Last Friday, on tumblr, I shared a story about late-blooming lesbians by lisala @ That Gay Blog. Among other things, she wrote about the work of researcher Lisa Diamond, whose book Sexual Fluidity was instrumental in my own process of finding language to communicate the nature of my of sexual attractions. Although I don't tend to think about myself as a "late-blooming" lesbian so much as I do a late bloomer in the relational sexuality department (I entered my first sexual relationship at age twenty-eight), I do think my sexual desires needed the catalyst of a specific person in order to really catch fire. And sans that particular person, I felt like my evidence for same-sex desire was weak. (My evidence for opposite-sex desire was similarly weak, but our culture doesn't demand proof of heterosexuality in the same way that it demands proof of queer sexuality.) This catalyst concept was what the quote I shared on tumblr was all about:
Diamond notes often "women who may have always thought that other women were beautiful and attractive would, at some point later in life, actually fall in love with a woman, and that experience vaulted those attractions from something minor to something hugely significant." Professor Diamond adds that "it wasn’t that they’d been repressing their true selves before; it was that without the context of an actual relationship, the little glimmers of occasional fantasies or feelings just weren’t that significant."Emphasis mine.

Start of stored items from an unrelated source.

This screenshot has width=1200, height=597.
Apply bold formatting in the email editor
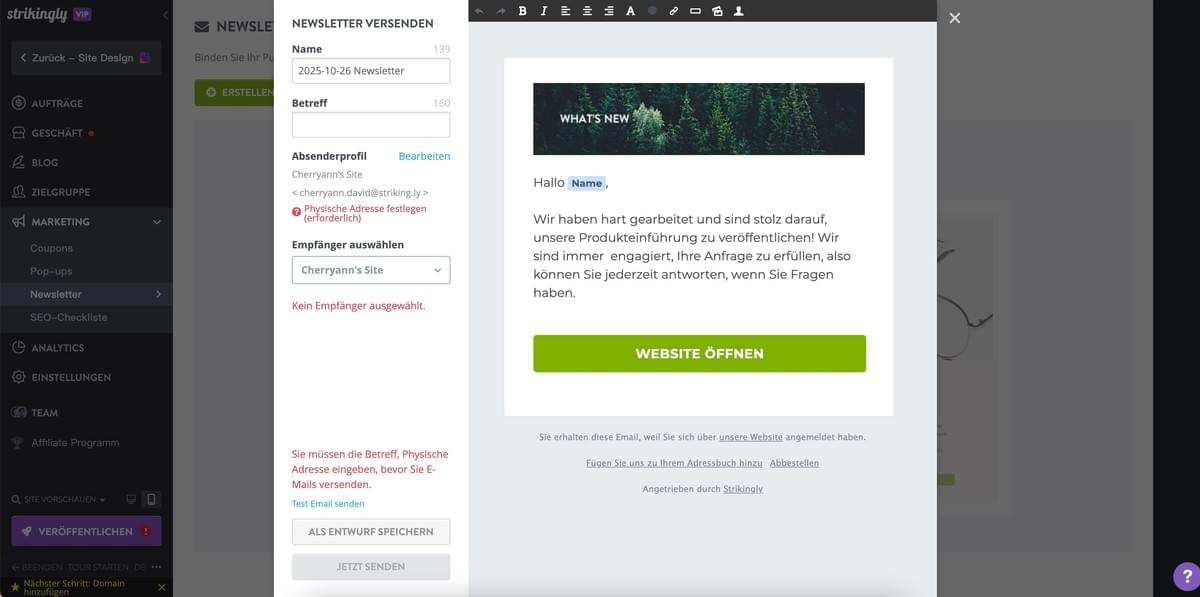pyautogui.click(x=522, y=11)
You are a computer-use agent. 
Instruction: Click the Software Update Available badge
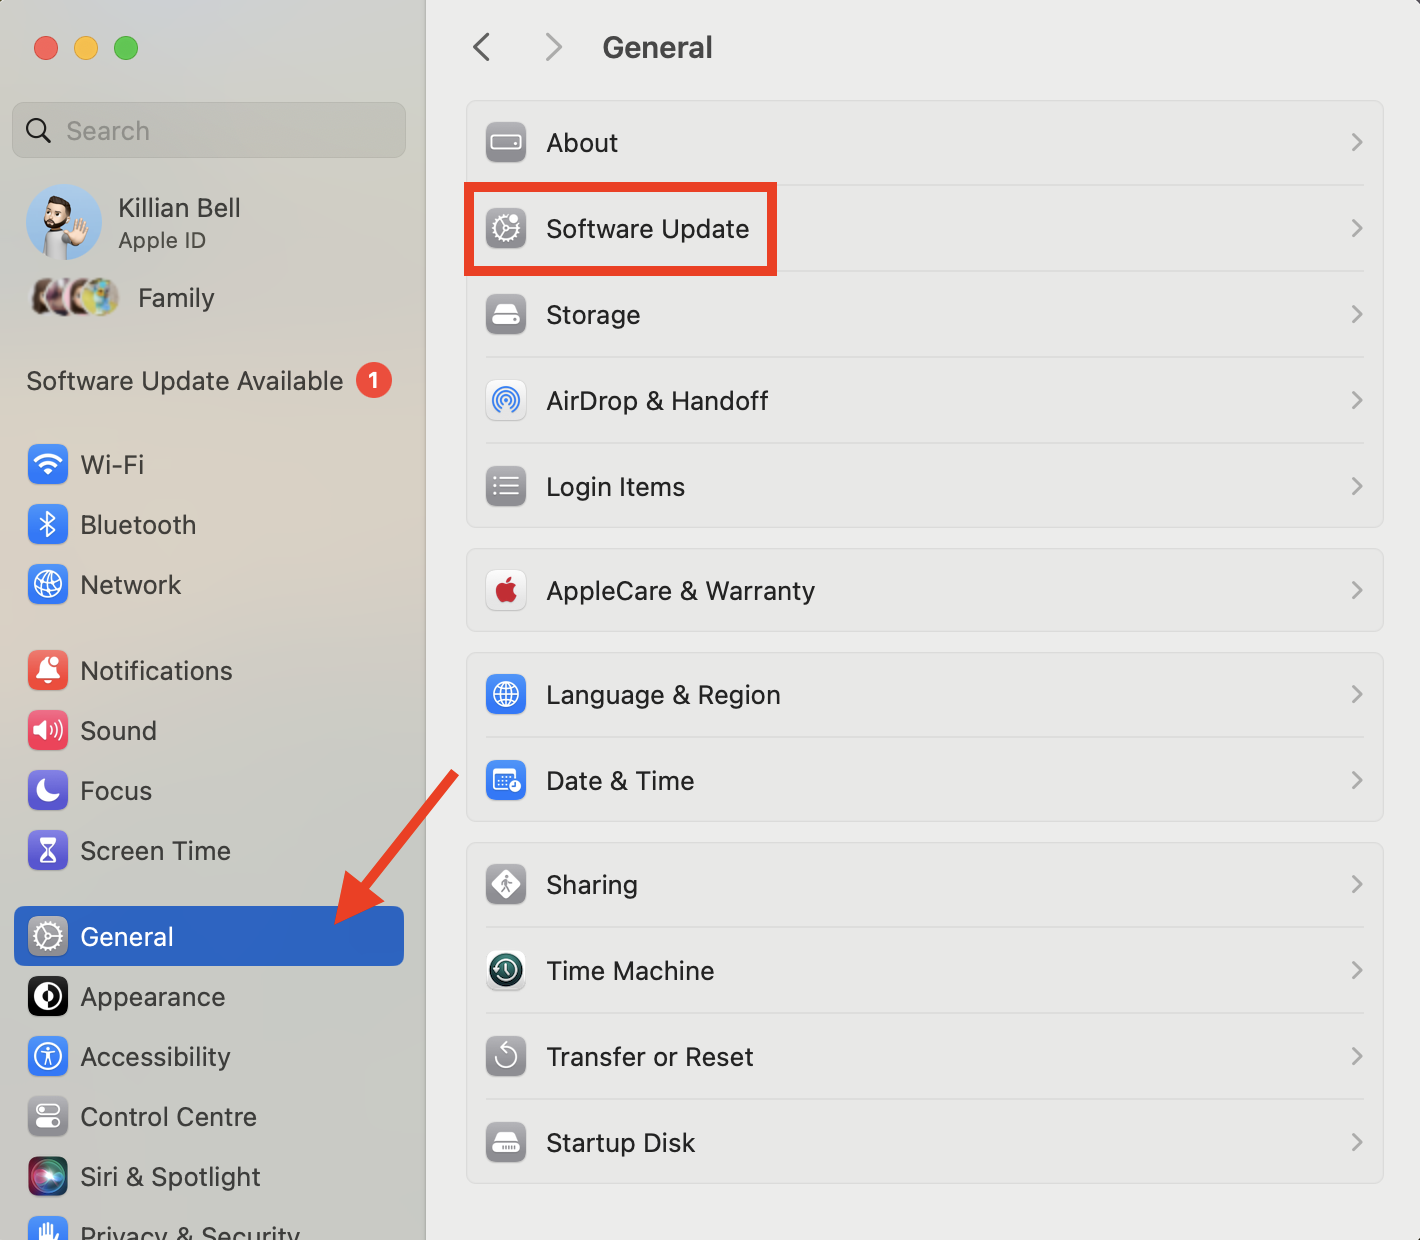pos(373,380)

Again, you can read the whole post over at That Gay Blog.
One of the lovely things about tumblr blogging, I'm finding, is that people are more likely to share (reblog) and comment upon the quotes I post there than they are (generally speaking) to come and comment on this blog. It's fun to see, via the "like" and "reblog" options, where the stories and ideas that are meaningful to me travel through social network of tumblr followers + their followers + their followers and so on down the line.

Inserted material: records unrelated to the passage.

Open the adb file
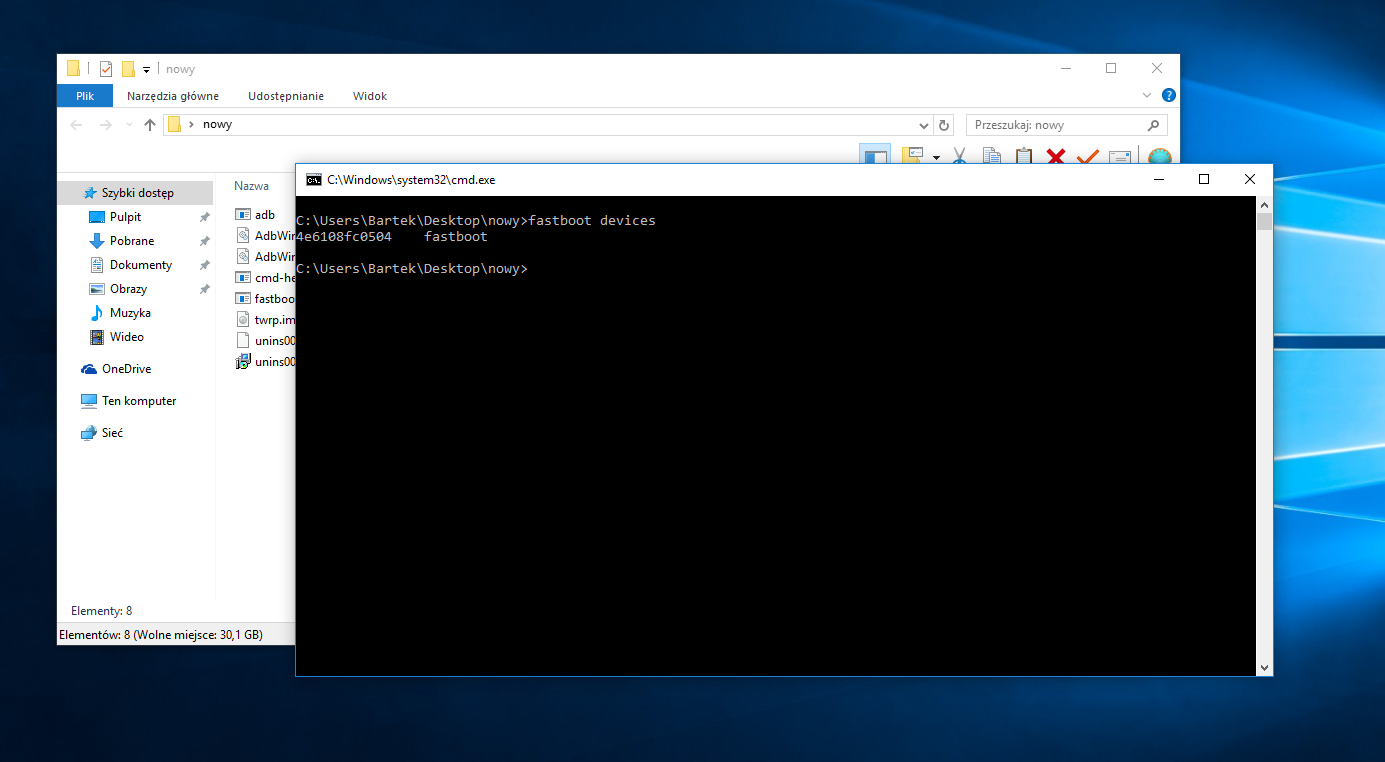The height and width of the screenshot is (762, 1385). pos(264,215)
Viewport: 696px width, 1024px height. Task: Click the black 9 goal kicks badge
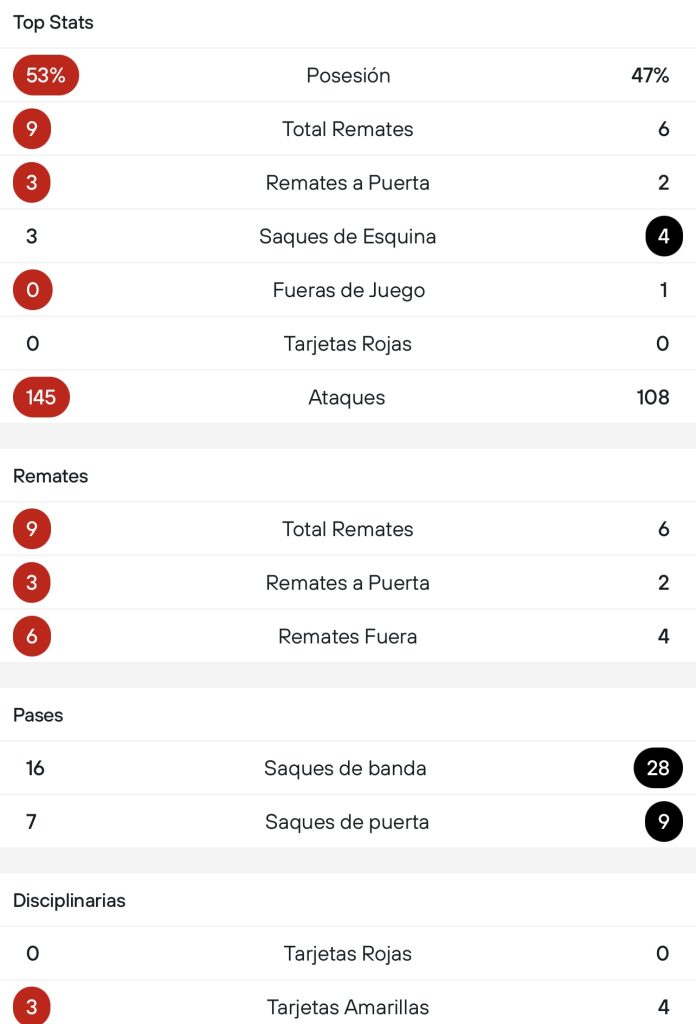pos(664,822)
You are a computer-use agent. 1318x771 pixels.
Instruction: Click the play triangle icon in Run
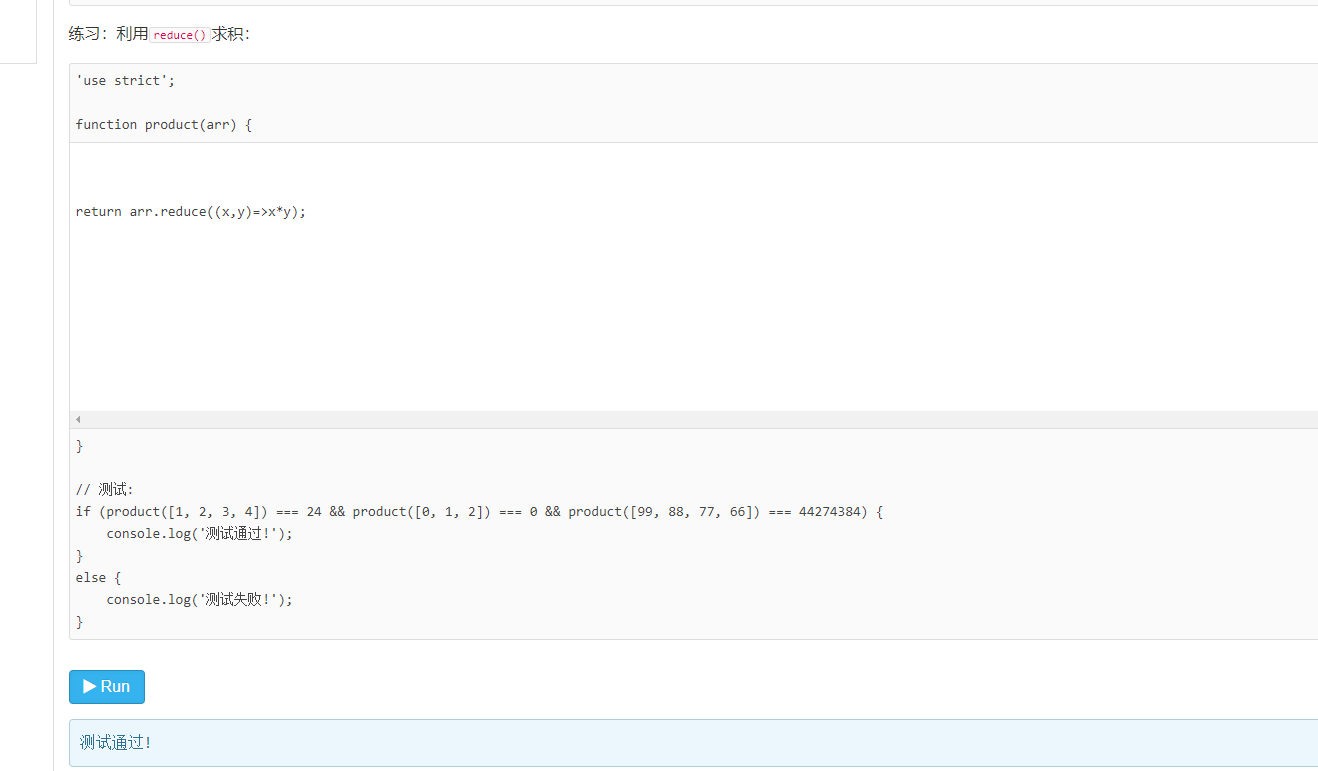(90, 686)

On this post, some of the bloggers who re-blogged the Diamond quote added their own two cents:
this is kind of how i feel right now.It's a fascinating medium, to see all of the ever-so-slightly-different reactions passed along, amended, and added to.
I find this somewhat relevant to my own sexuality. The idea that having never been in a relationship with a girl doesn’t make me “less bi” was a long time coming.
I think I might be a late-blooming lesbian. I wish I had realised this before entering a serious relationship with a man.
I can see it happening.
Omg That's So True =O
This quote just informed me I will become a lesbian later in life.
oh hey, i might become a lesbian at some point. since i aesthetically find women’s bodies more attractive than men's…that doesn’t surprise me at all actually.
Everyone have a great Sunday and best wishes for the week ahead.